### WORK ORDER
Whatever the records contain, reproduce all of them exactly.

### GIVEN RECORDS
----

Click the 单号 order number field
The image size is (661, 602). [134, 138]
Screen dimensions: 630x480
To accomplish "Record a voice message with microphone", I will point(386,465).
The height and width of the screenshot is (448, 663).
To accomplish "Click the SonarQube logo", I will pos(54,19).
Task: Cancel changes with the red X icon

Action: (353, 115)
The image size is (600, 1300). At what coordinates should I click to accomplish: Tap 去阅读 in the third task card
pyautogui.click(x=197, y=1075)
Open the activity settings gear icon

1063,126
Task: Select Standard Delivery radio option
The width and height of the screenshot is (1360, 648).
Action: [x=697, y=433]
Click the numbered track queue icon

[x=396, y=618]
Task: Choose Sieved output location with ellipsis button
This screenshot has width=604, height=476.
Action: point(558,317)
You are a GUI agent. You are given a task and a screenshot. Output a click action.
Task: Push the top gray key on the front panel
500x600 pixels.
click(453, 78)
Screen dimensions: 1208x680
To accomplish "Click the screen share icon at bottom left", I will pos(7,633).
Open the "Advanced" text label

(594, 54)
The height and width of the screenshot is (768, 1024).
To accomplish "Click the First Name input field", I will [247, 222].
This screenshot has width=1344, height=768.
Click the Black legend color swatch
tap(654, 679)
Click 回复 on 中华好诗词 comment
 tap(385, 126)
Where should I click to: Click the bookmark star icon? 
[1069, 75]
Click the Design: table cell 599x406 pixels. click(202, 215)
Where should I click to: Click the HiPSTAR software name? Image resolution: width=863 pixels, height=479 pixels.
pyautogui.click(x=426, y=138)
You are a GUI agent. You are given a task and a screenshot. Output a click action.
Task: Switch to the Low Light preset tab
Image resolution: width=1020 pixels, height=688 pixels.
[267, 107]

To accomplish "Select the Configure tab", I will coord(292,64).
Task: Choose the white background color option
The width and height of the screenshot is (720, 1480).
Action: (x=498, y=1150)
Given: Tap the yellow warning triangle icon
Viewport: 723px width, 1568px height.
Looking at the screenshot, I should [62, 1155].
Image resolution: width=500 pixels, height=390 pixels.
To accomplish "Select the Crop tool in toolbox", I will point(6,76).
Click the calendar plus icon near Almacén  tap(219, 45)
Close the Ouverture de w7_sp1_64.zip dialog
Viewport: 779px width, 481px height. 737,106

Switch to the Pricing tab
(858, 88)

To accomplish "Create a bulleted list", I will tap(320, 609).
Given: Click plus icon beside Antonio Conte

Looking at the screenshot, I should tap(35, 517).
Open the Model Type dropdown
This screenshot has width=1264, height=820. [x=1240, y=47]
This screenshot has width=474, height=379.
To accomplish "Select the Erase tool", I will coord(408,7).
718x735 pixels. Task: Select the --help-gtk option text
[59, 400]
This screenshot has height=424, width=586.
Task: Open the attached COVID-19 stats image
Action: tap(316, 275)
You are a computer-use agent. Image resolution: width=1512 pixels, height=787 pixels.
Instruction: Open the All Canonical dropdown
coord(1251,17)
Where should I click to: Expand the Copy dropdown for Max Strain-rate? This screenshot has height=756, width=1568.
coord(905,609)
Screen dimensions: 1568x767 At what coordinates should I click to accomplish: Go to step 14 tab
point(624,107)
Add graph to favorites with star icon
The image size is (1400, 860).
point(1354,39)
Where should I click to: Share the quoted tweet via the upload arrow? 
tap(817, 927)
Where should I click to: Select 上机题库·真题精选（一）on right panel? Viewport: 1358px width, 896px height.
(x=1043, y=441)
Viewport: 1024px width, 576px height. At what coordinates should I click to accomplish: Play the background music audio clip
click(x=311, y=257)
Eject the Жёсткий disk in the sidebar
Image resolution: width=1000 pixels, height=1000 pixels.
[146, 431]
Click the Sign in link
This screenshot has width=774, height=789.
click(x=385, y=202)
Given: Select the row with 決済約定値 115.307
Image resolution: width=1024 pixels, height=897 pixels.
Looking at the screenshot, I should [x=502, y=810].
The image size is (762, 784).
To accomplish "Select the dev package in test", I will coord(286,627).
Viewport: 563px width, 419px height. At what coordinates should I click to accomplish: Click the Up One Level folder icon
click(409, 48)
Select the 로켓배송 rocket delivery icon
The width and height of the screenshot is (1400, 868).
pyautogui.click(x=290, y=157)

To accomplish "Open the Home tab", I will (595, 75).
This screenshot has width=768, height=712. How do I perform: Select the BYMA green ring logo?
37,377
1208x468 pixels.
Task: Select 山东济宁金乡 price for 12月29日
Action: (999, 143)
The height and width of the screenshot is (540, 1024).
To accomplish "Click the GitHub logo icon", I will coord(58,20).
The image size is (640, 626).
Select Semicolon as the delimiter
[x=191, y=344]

----

### REPLY
Click the 单号 order number field
The image size is (661, 602). [134, 138]
Screen dimensions: 630x480
To accomplish "Record a voice message with microphone", I will point(386,465).
The height and width of the screenshot is (448, 663).
To accomplish "Click the SonarQube logo", I will pos(54,19).
Task: Cancel changes with the red X icon

Action: (353, 115)
The image size is (600, 1300). At what coordinates should I click to accomplish: Tap 去阅读 in the third task card
pyautogui.click(x=197, y=1075)
Open the activity settings gear icon

1063,126
Task: Select Standard Delivery radio option
The width and height of the screenshot is (1360, 648).
Action: [x=697, y=433]
Click the numbered track queue icon

[x=396, y=618]
Task: Choose Sieved output location with ellipsis button
This screenshot has width=604, height=476.
Action: point(558,317)
You are a GUI agent. You are given a task and a screenshot. Output a click action.
Task: Push the top gray key on the front panel
500x600 pixels.
click(453, 78)
Screen dimensions: 1208x680
To accomplish "Click the screen share icon at bottom left", I will pos(7,633).
Open the "Advanced" text label

(594, 54)
The height and width of the screenshot is (768, 1024).
To accomplish "Click the First Name input field", I will [247, 222].
This screenshot has width=1344, height=768.
Click the Black legend color swatch
tap(654, 679)
Click 回复 on 中华好诗词 comment
 tap(385, 126)
Where should I click to: Click the bookmark star icon? 
[1069, 75]
Click the Design: table cell 599x406 pixels. click(202, 215)
Where should I click to: Click the HiPSTAR software name? Image resolution: width=863 pixels, height=479 pixels.
pyautogui.click(x=426, y=138)
You are a GUI agent. You are given a task and a screenshot. Output a click action.
Task: Switch to the Low Light preset tab
Image resolution: width=1020 pixels, height=688 pixels.
[267, 107]

To accomplish "Select the Configure tab", I will coord(292,64).
Task: Choose the white background color option
The width and height of the screenshot is (720, 1480).
Action: (x=498, y=1150)
Given: Tap the yellow warning triangle icon
Viewport: 723px width, 1568px height.
Looking at the screenshot, I should [62, 1155].
Image resolution: width=500 pixels, height=390 pixels.
To accomplish "Select the Crop tool in toolbox", I will point(6,76).
Click the calendar plus icon near Almacén  tap(219, 45)
Close the Ouverture de w7_sp1_64.zip dialog
Viewport: 779px width, 481px height. 737,106

Switch to the Pricing tab
(858, 88)

To accomplish "Create a bulleted list", I will tap(320, 609).
Given: Click plus icon beside Antonio Conte

Looking at the screenshot, I should tap(35, 517).
Open the Model Type dropdown
This screenshot has width=1264, height=820. [x=1240, y=47]
This screenshot has width=474, height=379.
To accomplish "Select the Erase tool", I will coord(408,7).
718x735 pixels. Task: Select the --help-gtk option text
[59, 400]
This screenshot has height=424, width=586.
Task: Open the attached COVID-19 stats image
Action: tap(316, 275)
You are a computer-use agent. Image resolution: width=1512 pixels, height=787 pixels.
Instruction: Open the All Canonical dropdown
coord(1251,17)
Where should I click to: Expand the Copy dropdown for Max Strain-rate? This screenshot has height=756, width=1568.
coord(905,609)
Screen dimensions: 1568x767 At what coordinates should I click to accomplish: Go to step 14 tab
point(624,107)
Add graph to favorites with star icon
The image size is (1400, 860).
point(1354,39)
Where should I click to: Share the quoted tweet via the upload arrow? 
tap(817, 927)
Where should I click to: Select 上机题库·真题精选（一）on right panel? Viewport: 1358px width, 896px height.
(x=1043, y=441)
Viewport: 1024px width, 576px height. At what coordinates should I click to accomplish: Play the background music audio clip
click(x=311, y=257)
Eject the Жёсткий disk in the sidebar
Image resolution: width=1000 pixels, height=1000 pixels.
[146, 431]
Click the Sign in link
This screenshot has width=774, height=789.
click(x=385, y=202)
Given: Select the row with 決済約定値 115.307
Image resolution: width=1024 pixels, height=897 pixels.
Looking at the screenshot, I should [x=502, y=810].
The image size is (762, 784).
To accomplish "Select the dev package in test", I will coord(286,627).
Viewport: 563px width, 419px height. At what coordinates should I click to accomplish: Click the Up One Level folder icon
click(409, 48)
Select the 로켓배송 rocket delivery icon
The width and height of the screenshot is (1400, 868).
pyautogui.click(x=290, y=157)

To accomplish "Open the Home tab", I will (595, 75).
This screenshot has width=768, height=712. How do I perform: Select the BYMA green ring logo?
37,377
1208x468 pixels.
Task: Select 山东济宁金乡 price for 12月29日
Action: (999, 143)
The height and width of the screenshot is (540, 1024).
To accomplish "Click the GitHub logo icon", I will coord(58,20).
The image size is (640, 626).
Select Semicolon as the delimiter
[x=191, y=344]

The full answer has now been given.